Advertisers and Publishers
Craig Macdonald, CMO, Covario (search engine marketing firm)
"[Google is] quite transparent when it comes to how they determine Quality Score, and advertisers who do not benefit from this understanding either have not put in the work, or are simply unhappy with the result (they are bidding on irrelevant keywords, which hurts quality score, which raises price — those are the publicized rules of the auction — play or don't play)....Our position then, as it is now, is that there is no antitrust case in paid search due to the way pricing is set in the market for paid search keywords. Google acts as market facilitator, not market enforcer....Google is going to be a more effective arbiter of their algorithm and relevancy than the government, and that any action that would allow information to be disclosed that allows advertisers to game the system against those with truly relevant content is bad for advertisers, bad for consumers, and bad for the search industry. Google is incented to be good at this, and to put the needs of the consumer above the needs of the advertiser. Google provides a service to the market — it organizes information more efficiently than anyone else out there right now, and makes it available to consumers and to advertisers. And they should be allowed to do so unfettered." (Multichannel Merchant, July 27, 2011)

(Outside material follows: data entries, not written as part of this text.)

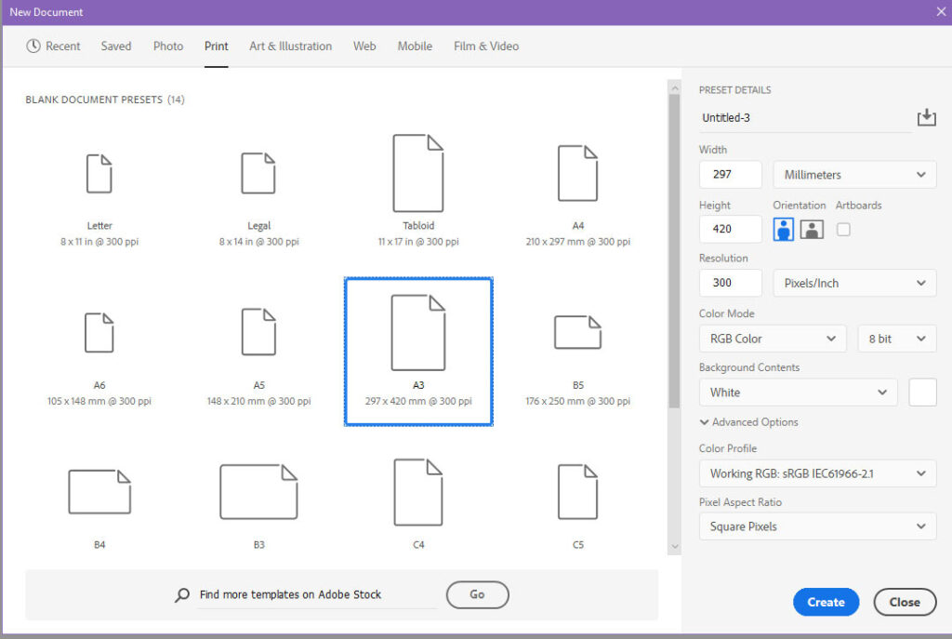Screen dimensions: 952x639
Task: Choose the Tabloid document preset icon
Action: click(x=418, y=173)
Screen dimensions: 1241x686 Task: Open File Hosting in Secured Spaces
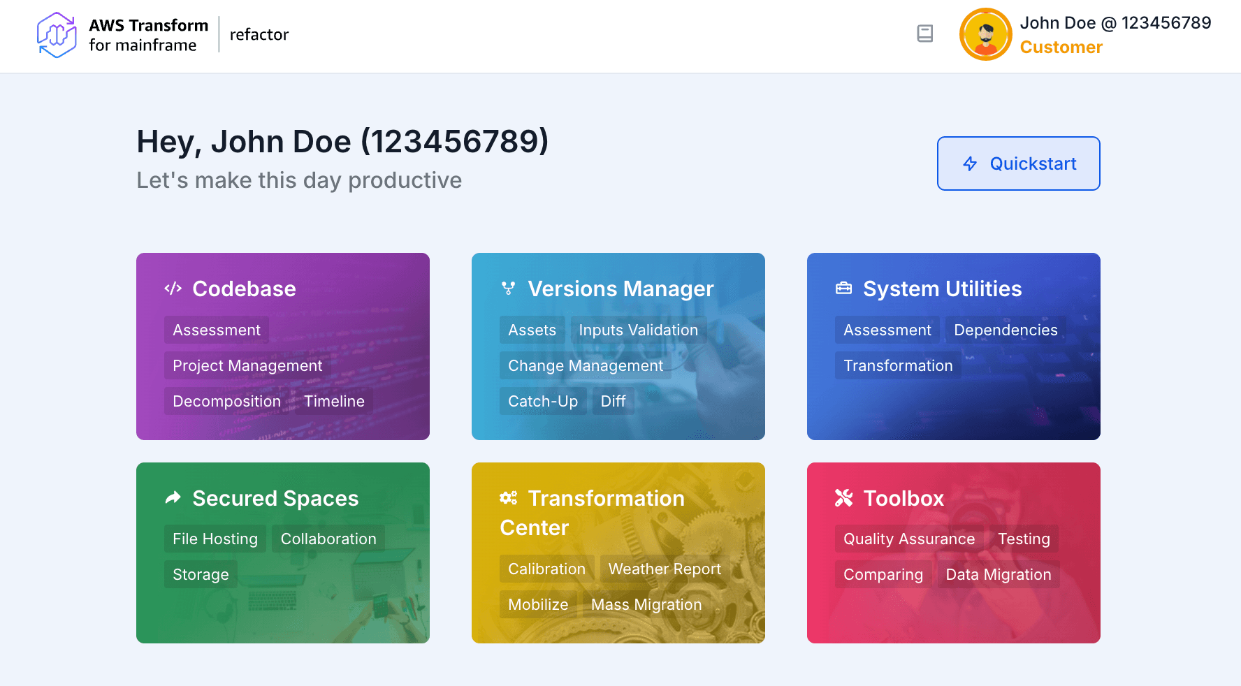[x=215, y=539]
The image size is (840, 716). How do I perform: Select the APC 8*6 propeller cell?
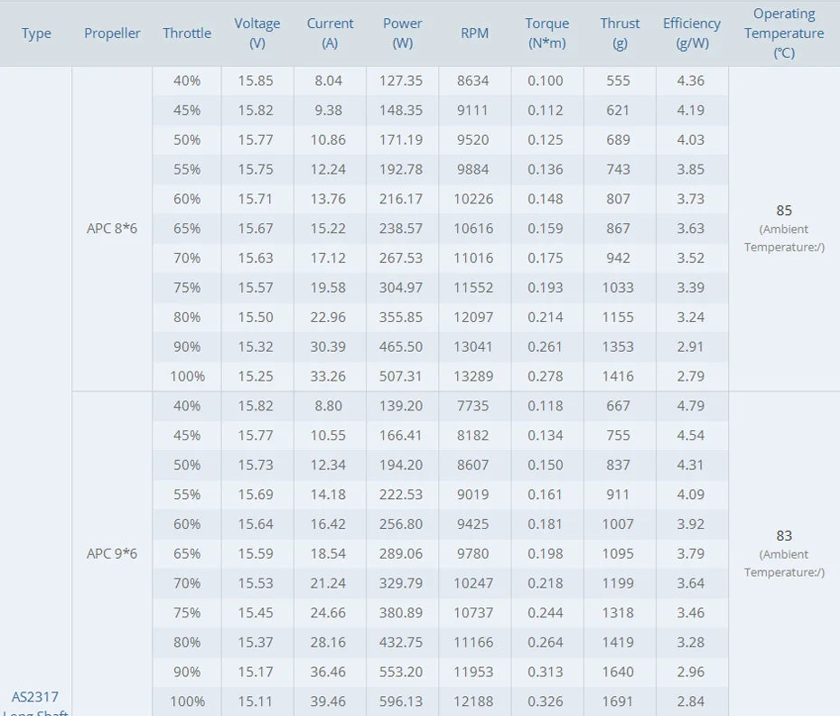coord(112,229)
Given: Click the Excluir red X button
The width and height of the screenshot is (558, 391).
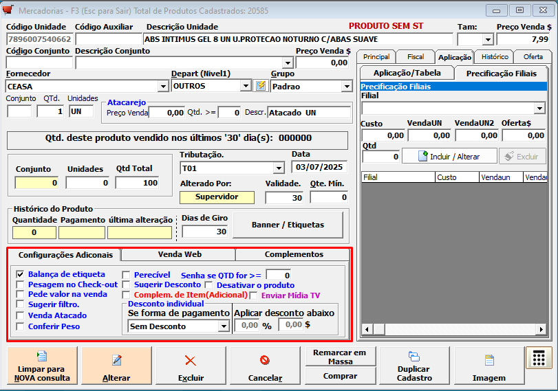Looking at the screenshot, I should tap(191, 366).
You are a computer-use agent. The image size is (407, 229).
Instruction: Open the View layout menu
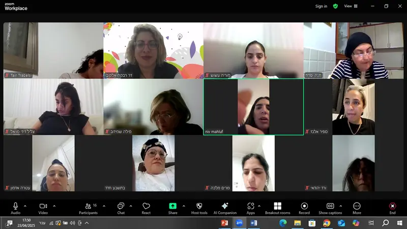(x=351, y=6)
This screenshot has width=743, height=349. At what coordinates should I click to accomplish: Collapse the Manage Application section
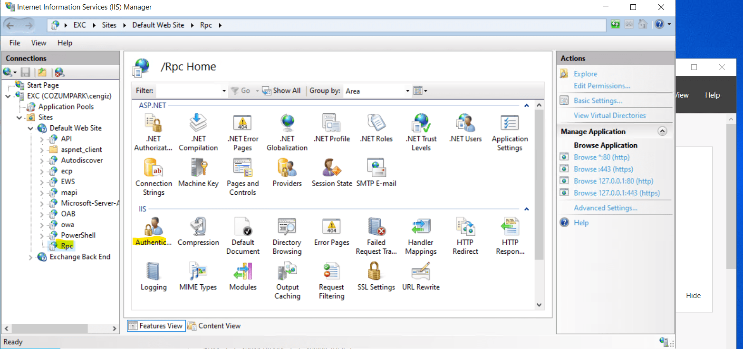(x=663, y=130)
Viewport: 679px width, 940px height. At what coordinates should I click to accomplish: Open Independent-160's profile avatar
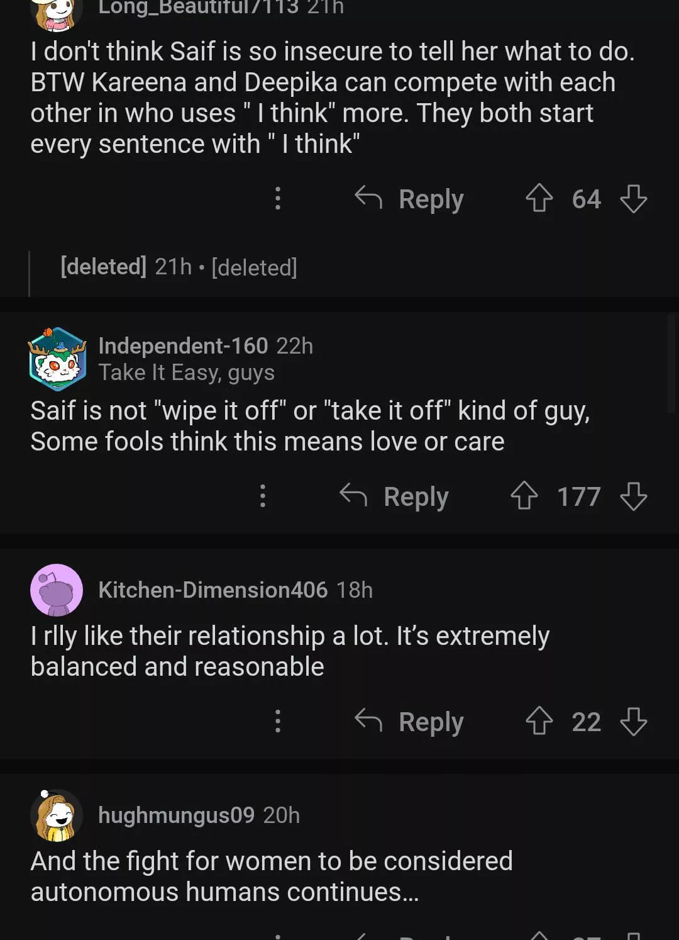[57, 359]
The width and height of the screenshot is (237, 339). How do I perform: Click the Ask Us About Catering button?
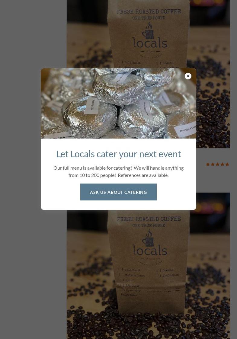pyautogui.click(x=118, y=192)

George Michie, CEO, Rimm-Kaufman Group (search marketing agency)
“Government regulation of Google or the search industry would be a disaster for consumers and advertisers alike. Legislating organic search algorithms would destroy the incentives to innovate, and is completely unnecessary as Google's incentive is to provide results that the users want. If Google fails in that, users are one click away from a different search experience with a different engine. The notion that somehow advertisers are hostages to Google is also absurd. There is an ever expanding array of advertising opportunities online and off; Google has grown to be a major player precisely because the advertising works so well for both advertisers and consumers. Moreover, advertisers have complete flexibility in how they buy advertising from Google. Advertisers determine how much they are willing to spend for each click on each ad. The price is not set by Google, it is set by the advertiser. Google is a platform on which advertisers compete with each other. May the best companies win and may government stay out of the way!” (Statement, July 15, 2011)
Ross Twiddy, Director of Marketing, Twiddy (North Carolina vacation rental company)
“As a small second generation family business on the Outer Banks of North Carolina, Google’s advertising system has revolutionized our vacation rental business Even though the Outer Banks of North Carolina is a small area, we’re competing on a national level for summer vacations, and we’re able to host more summer family vacations than ever before. In our experience, I cannot see the logic in government involvement as I believe this would suffocate the resources required for the ever changing and sophisticated online advertising arena.” (Blog, July 10, 2011)
Rich Masterson, Chairman, CampaignGrid (online advertising platform for candidates and causes)
“The fact that Google has become a worldwide leader should not make us feel threatened; it should make us feel proud. Our Government would do well to think about ways of encouraging success stories like Google, not spend taxpayer money on multi year investigations into something as innocuous as advertising. Consumers and advertisers have a choice and if Google violates the trust of either then the market will respond accordingly and it will require neither years of investigation or the using precious taxpayer funds of a country already overburdened with national debt.” (Blog post, July 15, 2011)
Industry Analysts
Danny Sullivan, Search Analyst, Search Engine Land
“Google’s offered more than web search for a very long time. Image searches, for example, stretches back to 2001. It is a search company. It is supposed to offer search products. It makes no sense to expect those search products to be merely listing web pages. If people are doing shopping searches on Google, it should evolve its product to have a specialized shopping tool. That’s what its users want.” (July 15, 2010)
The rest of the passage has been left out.